また、『本朝法家文書目録』という本があり、そこに『内裏儀式』という本の目次が記されているのですが、その中には「斎内親王参入伊勢式」、つまり斎王が伊勢に向かう時の儀式、という記述が見られるのです。この『内裏儀式』という本も一部しか現存しておらず、そこには斎王発遣儀式についての記述はありません。
しかし、儀式書の研究成果により、『内裏儀式』は、平安時代初期に編纂された本だわかってきていますので、9世紀初期には斎王発遣の儀式が定められていた可能性はかなり高い、といえるでしょう。
この儀式では、天皇は実に不思議な動きをします。まず、大極殿に出御する時は、天皇は、桓武天皇以来、黄廬染という黄金色の袍を着るのが決まりなのですが、この時だけば白の衣装を着ます。そして天皇の権威を象徴する座である特別の座席「高御座」にも就かず、平床の座に座り、斎王と同じ目線で対面します。そして天皇は斎王に「都のかたにおもふきたまふな」と声をかけるのです。この言葉の意味については色々と説がありますが、公的な儀式の中で天皇が特定の人に対して、これほど長い言葉をかけることは他にはありません。まして櫛を挿してやるなど、本来家臣や女官の仕事です。

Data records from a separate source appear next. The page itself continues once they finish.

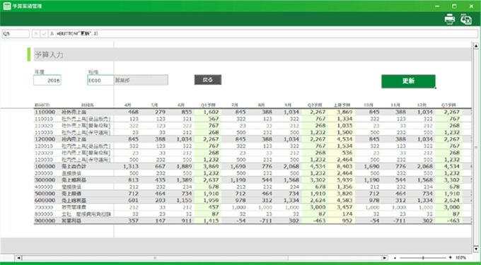Select the department code field E010

(100, 81)
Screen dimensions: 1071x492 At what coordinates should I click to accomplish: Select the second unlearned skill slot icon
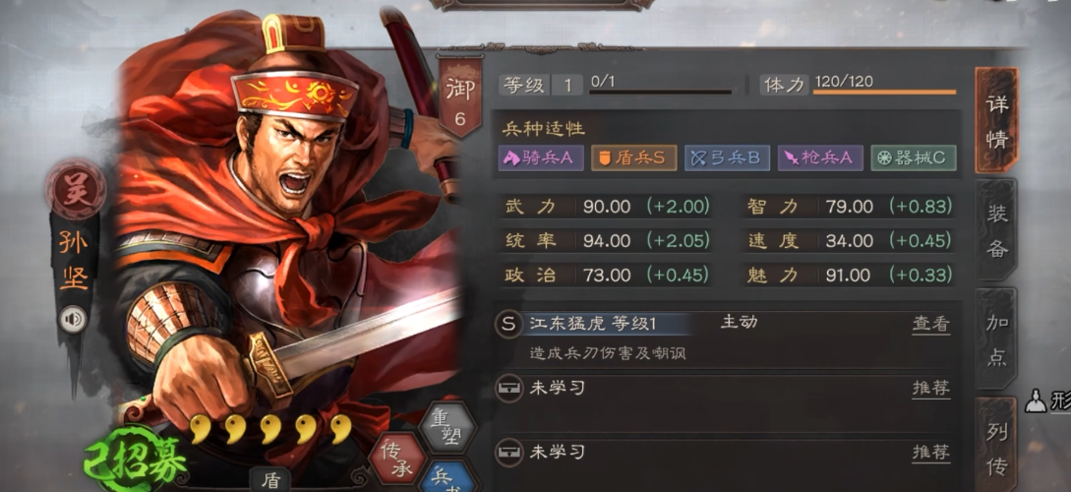tap(508, 453)
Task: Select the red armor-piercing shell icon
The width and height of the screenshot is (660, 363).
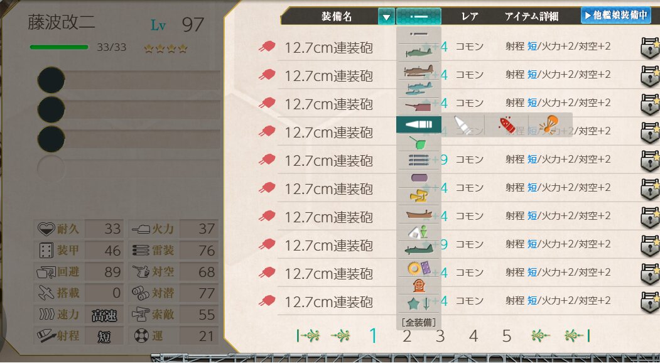Action: point(507,124)
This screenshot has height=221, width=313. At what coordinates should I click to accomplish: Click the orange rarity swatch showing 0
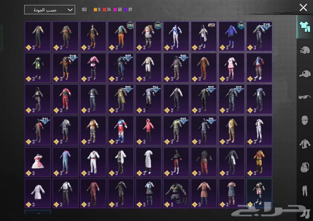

これらの事実は、この儀式が天皇の公的な儀式ではなく、私的な儀式として成立したからではないか、と考えることができるように思われます。もともと天皇が斎王=娘と別れを惜しみ、その身の守りとして自らの権威を分与するかのように櫛を挿してやる、という内々の儀式として成立した(だから最初は記録にも残らなかった)ものが、公的な儀式の一部となって継承された、というものではないか、という推測が十分可能ではないか、と思われます。そしてそこには、天皇の伊勢神宮への敬意と、その伊勢神宮に仕える斎王の権威がうかがえるのです。

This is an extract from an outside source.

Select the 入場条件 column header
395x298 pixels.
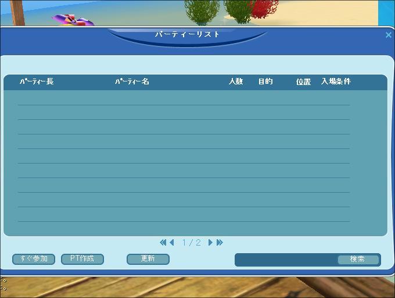coord(336,82)
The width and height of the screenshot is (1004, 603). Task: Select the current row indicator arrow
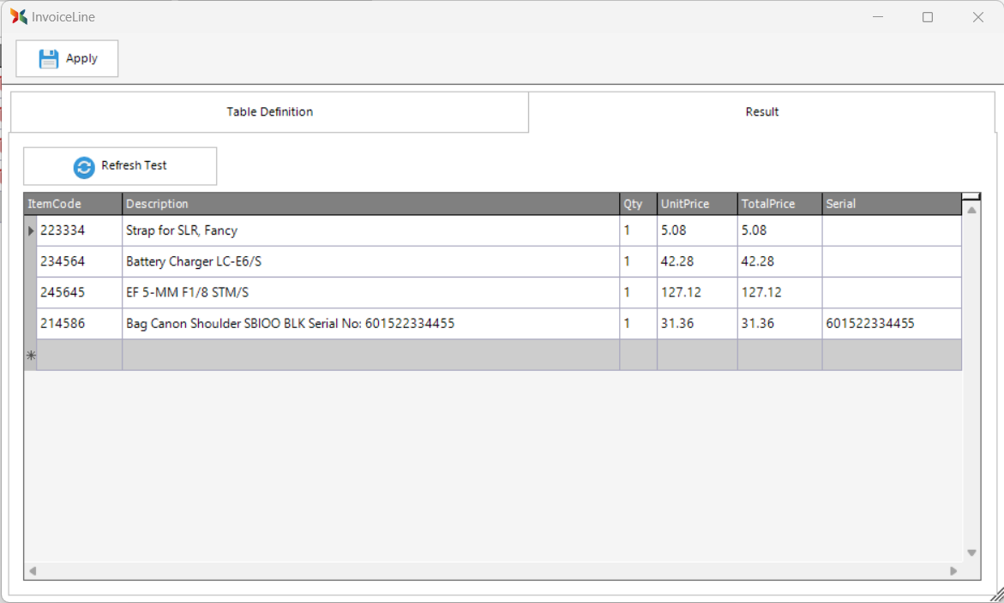click(31, 230)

さて、天皇が斎王の発遣に確実に立ち会った確実な最古の例は桓武天皇です。桓武天皇は、平城京から長岡京に都を遷した翌年の延暦四年(785)に、長岡新京から平常旧京に戻りました。娘である斎王朝原内親王が、長岡京に同行せず、平城京の東郊外と見られる春日斎宮に入っていたからです。『続日本紀』同年九月七日己亥条には朝原の進発の記事があり、斎王の行列に百官が従い、大和国の堺まで見送ったとしています。しかし天皇が同行したとは記されていません。桓武はおそらく群行の出発前に対面していたものと見られます。しかし場所はあくまで平城旧京ですから、平安時代のような形だったのかどうかはわかりません。さらに言えば、平城宮と平安宮は構造が違うので、平安時代の儀式通りには行えないことは明らかです。
なお、百官や大臣以下が斎王を京域の外まで送る、という記録は奈良時代にしばしば見られますが、ここまで規模の大きな送り方は他にはありません。なお、実在の確実な最初の斎王である大来皇女については、泊瀬(現在の長谷寺近く)斎宮から伊勢に旅立ったようで、父である天武天皇と対面はしていなかったようです。

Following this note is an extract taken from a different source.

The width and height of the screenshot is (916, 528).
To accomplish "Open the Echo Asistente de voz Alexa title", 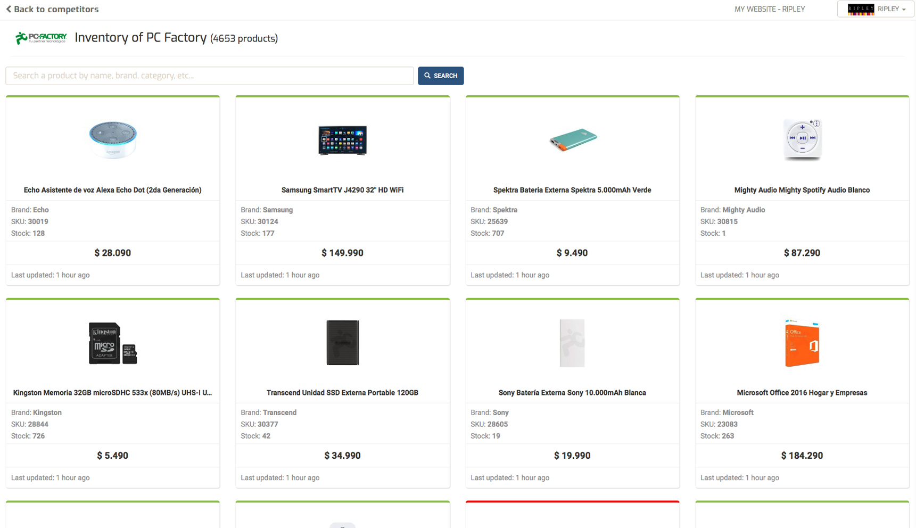I will (x=113, y=190).
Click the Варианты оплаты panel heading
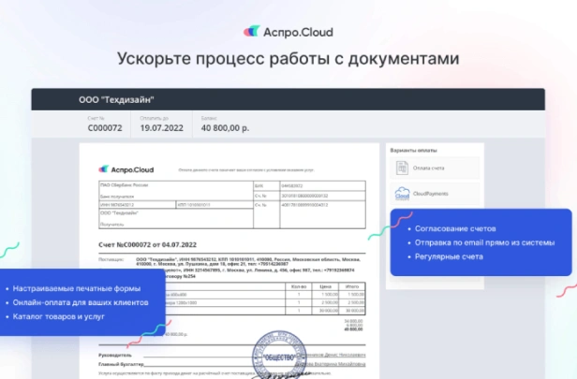577x379 pixels. (x=413, y=151)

朝原内親王は聖武天皇の娘だった斎王井上内親王の娘、酒人内親王を母としています。代々の斎王の中でただ一人、祖母、母、娘と三代続いた斎王であり、特別な斎王だった人です。斎王と天皇の対面の儀式が重要視されてくるのは、まさにこの頃だったと言えるようです。
それは斎宮に方格地割が造られ始めた頃でもあり、斎王の権威がまさに目に見える形で斎宮に現れた頃だったのです。